Ivan Safronov, a 32-year-old journalist who worked for the newspapers Kommersant and Vedomosti, was sentenced in September to 22 years in prison, following over two years of detention in the notorious Lefortovo detention center. The case was particularly shocking and the verdict egregious because Safronov was accused of espionage, of leaking “secrets” to the West that were not secrets at all, but information publicly available to anyone with access to the internet.
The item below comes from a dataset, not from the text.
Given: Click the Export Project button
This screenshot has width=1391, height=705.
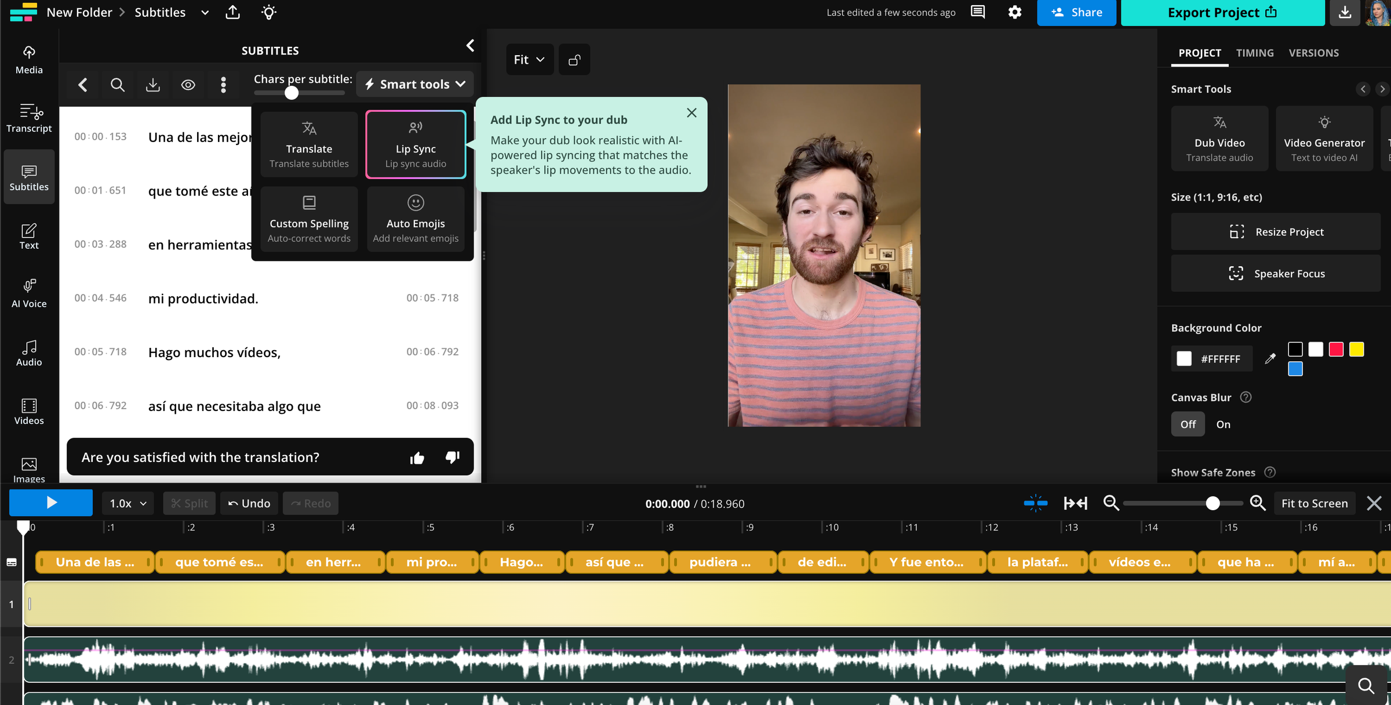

Safronov had repeatedly refused to make a deal with the investigation, and his defense team faced unprecedented pressure. His lead lawyer, Ivan Pavlov, had to leave the country after he too was subjected to a criminal investigation. Safronov’s final statement in court, the so-called “last word,” was published in full by BBC Russian Service. We are publishing an abridged translation:
For half a year, we have been hearing the criminal case against me, which accuses me of espionage benefitting NATO countries: the Czech Republic and Germany. I have been held in the Lefortovo detention center for over two years. The preliminary investigation took almost as long. Before that, I was under surveillance by the Russian security services for six years. First, field officers, and then investigators, sought ways to characterize my journalism so it would be subject to an article of the Criminal Code that carries up to 20 years in prison. Rather than get to the bottom of the situation, investigators tried to fit the life I was living and work I was doing within the criteria of espionage.